Partir un higo para hacer el kilo

Canarismos

Partir un higo para hacer el kilo

Luis Rivero 24.03.2018 | Publicado en el suplemento de Cultura de La Provincia

Este localismo que he escuchado siempre en Vasequillo viene a decir que el valsequillero “parte un higo para hacer el kilo” cuando la fruta no alcanza el peso exacto, que es un modo de ser preciso hasta la exageración. Se dice de quien no escatima gestos ni esfuerzos para ahorrar (dicho finamente: economizar); en otras palabras: de quien tiene fama de tacaño o agarrado.

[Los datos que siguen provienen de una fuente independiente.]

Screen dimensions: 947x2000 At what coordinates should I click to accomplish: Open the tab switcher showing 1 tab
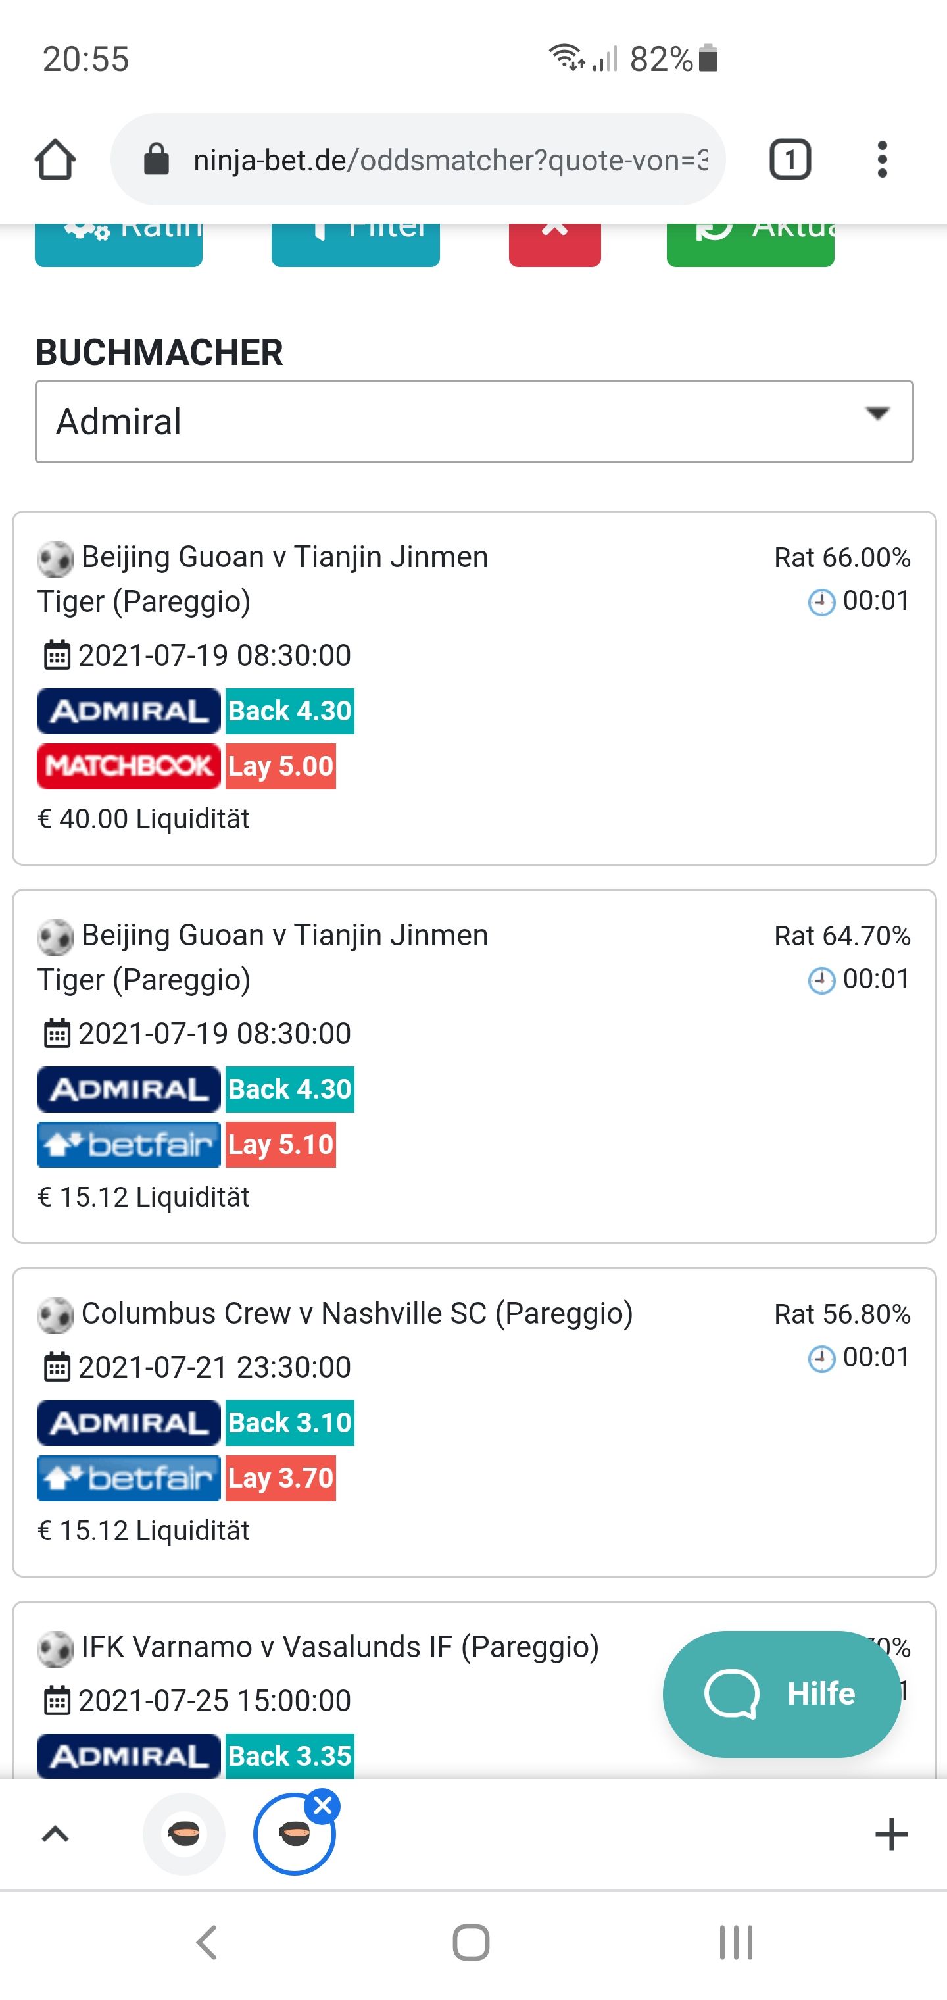789,160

La expresión antigua reza: “medio higo pa(ra) (e)l kilo”, que es como jocosamente se asociaba a aquel gentilicio. Pronunciada con la h aspirada (jigo) y contrayendo la preposición con el artículo (pa’l), como es usual en el habla isleña. Hoy ha quedado más bien relegado a un localismo autorreferencial que con buen talante ha terminado por ser asumido y -con ironía- lo pregonan de ellos mismos los naturales de este pueblo de las medianías de Gran Canaria. Puede tener a veces un valor similar a otra expresión más genérica que dice: “siempre le falta una peseta para el duro”. Pero esta fama de roñosos no quiere decir meritada ni que sea privativa del lugar, pues bien es verdad que como casi siempre: unos tienen la fama y otros el provecho. Y así podemos encontrarnos expresiones con referencias similares en otros pueblos como el “pagar al estilo de Guía, tú pagas la tuya y yo pago la mía”. Y de manera genérica un buen número de dichos que a modo de ocurrencias hacen referencia a la actitud cicatera, entre otras: “barrer pa(ra) dentro como las escobas” que se dice de las personas egoístas; “dar menos que un puño cerrado”; “ser más agarrado que un pasamanos” o “más agarrado que una lapa”, y expresiones similares que se escuchan a lo largo y ancho de toda la geografía insular, lo que parece no hacer de la actitud reprochada patrimonio exclusivo de ningún lugar.

Si la escasez es un rasgo que caracteriza a las sociedades preagrícolas y persiste en las sociedades agrícolas primitivas, en las comunidades rurales insulares no lo es menos. Tradicionalmente, estas se sustentan en una convicción que adquiere casi fuerza ideológica: la insuficiencia de recursos, en base a la cual se practicaba la austeridad como “doctrina”. Como si perviviera una vieja creencia que impone la carestía como criterio y mesura omnipresente en cada aspecto de la vida cotidiana. Ello podría explicarse por la pervivencia de aquella memoria atávica de las sociedades primitivas que coexiste con la memoria viva de nuestros ancestros más próximos. Por poner un ejemplo: muchos de nuestros progenitores o abuelos nacieron y crecieron durante alguna de las guerras o posguerras que azotaron Europa en la primera mitad del pasado siglo y que tuvieron evidente repercusión en las islas. Esa población -fundamentalmente rural- y, en parte, su descendencia está adoctrinada por el fantasma de la escasez. La guerra, el hambre, las secas, las epidemias, años estériles, penurias, precariedad… son elementos que permanecen vivos en la memoria (aunque se trate de episodios hoy lejanos); y muy probablemente en algún sustrato del inconsciente colectivo que se nutre de ella.

La agricultura tradicional practicada en las Islas -sobre todo en las zonas de medianías- ha sido básicamente una agricultura de subsistencia. Se trata de una economía basada en el cultivo de cereales, papas, hortalizas y frutales para el autoconsumo, con moderados excedentes con destino al mercado local y la combinación con pequeñas explotaciones ganaderas. En este contexto, la incertidumbre sobre la suficiencia de recursos y el fantasma ancestral de la penuria quizás hayan sido responsables de la frugalidad en los hábitos de consumo y de cierta cicatería en las relaciones de intercambio en el pasado; y que incluso pueden subsistir en el inconsciente colectivo con manifestaciones singulares en los individuos. Pero paradójicamente quien muestra con celo excesiva ecuanimidad en sus tratos y “parte un higo para completar el kilo” se convierte en un ser escrupuloso, pero también hace de él un hombre justo. Más allá de la mezquindad, sugiere la idea del “sol de justicia” que se dice del sol del mediodía por no proyectar sombra alguna, más que en sí mismo; no alarga su sombra sobre nadie ni la recibe de nadie, solo su propia sombra: a cada uno, lo que es suyo.